====== RECORDS SHOWN ======

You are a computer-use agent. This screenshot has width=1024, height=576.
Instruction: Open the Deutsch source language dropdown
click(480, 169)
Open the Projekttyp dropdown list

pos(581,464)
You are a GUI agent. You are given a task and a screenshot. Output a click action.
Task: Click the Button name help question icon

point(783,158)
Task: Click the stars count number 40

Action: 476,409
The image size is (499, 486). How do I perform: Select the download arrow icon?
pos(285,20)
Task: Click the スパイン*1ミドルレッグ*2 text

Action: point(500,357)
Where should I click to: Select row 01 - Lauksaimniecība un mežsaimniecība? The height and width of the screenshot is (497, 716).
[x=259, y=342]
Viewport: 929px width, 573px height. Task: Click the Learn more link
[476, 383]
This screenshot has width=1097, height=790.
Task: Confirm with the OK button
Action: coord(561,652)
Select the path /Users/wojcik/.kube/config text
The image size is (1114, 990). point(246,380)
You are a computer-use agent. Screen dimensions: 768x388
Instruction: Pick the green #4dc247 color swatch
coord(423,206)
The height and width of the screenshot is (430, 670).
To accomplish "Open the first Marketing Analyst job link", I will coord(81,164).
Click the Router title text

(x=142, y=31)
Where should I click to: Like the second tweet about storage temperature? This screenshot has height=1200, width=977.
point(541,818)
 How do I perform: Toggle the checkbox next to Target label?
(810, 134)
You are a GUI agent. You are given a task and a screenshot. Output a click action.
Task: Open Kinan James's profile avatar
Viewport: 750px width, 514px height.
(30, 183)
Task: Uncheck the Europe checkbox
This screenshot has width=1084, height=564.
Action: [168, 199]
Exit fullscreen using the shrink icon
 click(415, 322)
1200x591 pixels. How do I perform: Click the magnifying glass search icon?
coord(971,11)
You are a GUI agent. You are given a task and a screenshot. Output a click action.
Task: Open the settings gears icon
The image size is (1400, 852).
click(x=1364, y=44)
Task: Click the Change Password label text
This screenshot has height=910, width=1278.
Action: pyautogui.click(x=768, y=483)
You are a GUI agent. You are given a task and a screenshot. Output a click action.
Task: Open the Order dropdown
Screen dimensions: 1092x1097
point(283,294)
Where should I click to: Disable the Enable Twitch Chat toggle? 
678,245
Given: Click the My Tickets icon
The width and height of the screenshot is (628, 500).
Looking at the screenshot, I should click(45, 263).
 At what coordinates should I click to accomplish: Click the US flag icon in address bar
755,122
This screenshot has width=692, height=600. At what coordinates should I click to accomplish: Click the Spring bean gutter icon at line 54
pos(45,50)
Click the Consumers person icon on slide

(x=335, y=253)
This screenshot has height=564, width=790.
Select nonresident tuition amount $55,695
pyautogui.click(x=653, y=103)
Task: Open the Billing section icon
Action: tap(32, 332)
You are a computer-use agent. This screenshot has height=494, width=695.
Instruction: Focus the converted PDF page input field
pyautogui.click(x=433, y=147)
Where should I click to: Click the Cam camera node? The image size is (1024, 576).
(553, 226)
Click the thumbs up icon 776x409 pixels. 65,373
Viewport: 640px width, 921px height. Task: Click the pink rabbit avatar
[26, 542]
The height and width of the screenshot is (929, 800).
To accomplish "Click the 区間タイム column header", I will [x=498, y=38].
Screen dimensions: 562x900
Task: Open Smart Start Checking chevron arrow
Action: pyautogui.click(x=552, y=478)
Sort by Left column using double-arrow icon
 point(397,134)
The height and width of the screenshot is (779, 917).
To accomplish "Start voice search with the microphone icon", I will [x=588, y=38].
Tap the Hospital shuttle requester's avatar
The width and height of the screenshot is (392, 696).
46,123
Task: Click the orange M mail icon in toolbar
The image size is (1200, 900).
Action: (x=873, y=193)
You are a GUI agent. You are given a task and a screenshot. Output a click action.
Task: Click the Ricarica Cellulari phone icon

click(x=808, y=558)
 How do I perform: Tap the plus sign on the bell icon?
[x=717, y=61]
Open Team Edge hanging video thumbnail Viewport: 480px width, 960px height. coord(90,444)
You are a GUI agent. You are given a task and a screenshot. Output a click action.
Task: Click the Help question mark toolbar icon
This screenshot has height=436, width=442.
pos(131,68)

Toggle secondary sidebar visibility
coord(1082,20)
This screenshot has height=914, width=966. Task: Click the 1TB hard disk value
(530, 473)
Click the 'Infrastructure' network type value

======

Set down all the entries again, word for word.

**EXERCISE ANSWER:**
You are a computer-use agent. This screenshot has width=1024, height=576.
Instruction: Open the Deutsch source language dropdown
click(480, 169)
Open the Projekttyp dropdown list

pos(581,464)
You are a GUI agent. You are given a task and a screenshot. Output a click action.
Task: Click the Button name help question icon

point(783,158)
Task: Click the stars count number 40

Action: 476,409
The image size is (499, 486). How do I perform: Select the download arrow icon?
pos(285,20)
Task: Click the スパイン*1ミドルレッグ*2 text

Action: point(500,357)
Where should I click to: Select row 01 - Lauksaimniecība un mežsaimniecība? The height and width of the screenshot is (497, 716).
[x=259, y=342]
Viewport: 929px width, 573px height. Task: Click the Learn more link
[476, 383]
This screenshot has width=1097, height=790.
Task: Confirm with the OK button
Action: coord(561,652)
Select the path /Users/wojcik/.kube/config text
The image size is (1114, 990). point(246,380)
You are a computer-use agent. Screen dimensions: 768x388
Instruction: Pick the green #4dc247 color swatch
coord(423,206)
The height and width of the screenshot is (430, 670).
To accomplish "Open the first Marketing Analyst job link", I will coord(81,164).
Click the Router title text

(x=142, y=31)
Where should I click to: Like the second tweet about storage temperature? This screenshot has height=1200, width=977.
point(541,818)
 How do I perform: Toggle the checkbox next to Target label?
(810, 134)
You are a GUI agent. You are given a task and a screenshot. Output a click action.
Task: Open Kinan James's profile avatar
Viewport: 750px width, 514px height.
(30, 183)
Task: Uncheck the Europe checkbox
This screenshot has width=1084, height=564.
Action: [168, 199]
Exit fullscreen using the shrink icon
 click(415, 322)
1200x591 pixels. How do I perform: Click the magnifying glass search icon?
coord(971,11)
You are a GUI agent. You are given a task and a screenshot. Output a click action.
Task: Open the settings gears icon
The image size is (1400, 852).
click(x=1364, y=44)
Task: Click the Change Password label text
This screenshot has height=910, width=1278.
Action: pyautogui.click(x=768, y=483)
You are a GUI agent. You are given a task and a screenshot. Output a click action.
Task: Open the Order dropdown
Screen dimensions: 1092x1097
point(283,294)
Where should I click to: Disable the Enable Twitch Chat toggle? 
678,245
Given: Click the My Tickets icon
The width and height of the screenshot is (628, 500).
Looking at the screenshot, I should click(45, 263).
 At what coordinates should I click to accomplish: Click the US flag icon in address bar
755,122
This screenshot has width=692, height=600. At what coordinates should I click to accomplish: Click the Spring bean gutter icon at line 54
pos(45,50)
Click the Consumers person icon on slide

(x=335, y=253)
This screenshot has height=564, width=790.
Select nonresident tuition amount $55,695
pyautogui.click(x=653, y=103)
Task: Open the Billing section icon
Action: tap(32, 332)
You are a computer-use agent. This screenshot has height=494, width=695.
Instruction: Focus the converted PDF page input field
pyautogui.click(x=433, y=147)
Where should I click to: Click the Cam camera node? The image size is (1024, 576).
(553, 226)
Click the thumbs up icon 776x409 pixels. 65,373
Viewport: 640px width, 921px height. Task: Click the pink rabbit avatar
[26, 542]
The height and width of the screenshot is (929, 800).
To accomplish "Click the 区間タイム column header", I will [x=498, y=38].
Screen dimensions: 562x900
Task: Open Smart Start Checking chevron arrow
Action: pyautogui.click(x=552, y=478)
Sort by Left column using double-arrow icon
 point(397,134)
The height and width of the screenshot is (779, 917).
To accomplish "Start voice search with the microphone icon", I will [x=588, y=38].
Tap the Hospital shuttle requester's avatar
The width and height of the screenshot is (392, 696).
46,123
Task: Click the orange M mail icon in toolbar
The image size is (1200, 900).
Action: (x=873, y=193)
You are a GUI agent. You are given a task and a screenshot. Output a click action.
Task: Click the Ricarica Cellulari phone icon

click(x=808, y=558)
 How do I perform: Tap the plus sign on the bell icon?
[x=717, y=61]
Open Team Edge hanging video thumbnail Viewport: 480px width, 960px height. coord(90,444)
You are a GUI agent. You are given a task and a screenshot. Output a click action.
Task: Click the Help question mark toolbar icon
This screenshot has height=436, width=442.
pos(131,68)

Toggle secondary sidebar visibility
coord(1082,20)
This screenshot has height=914, width=966. Task: Click the 1TB hard disk value
(530, 473)
Click the 'Infrastructure' network type value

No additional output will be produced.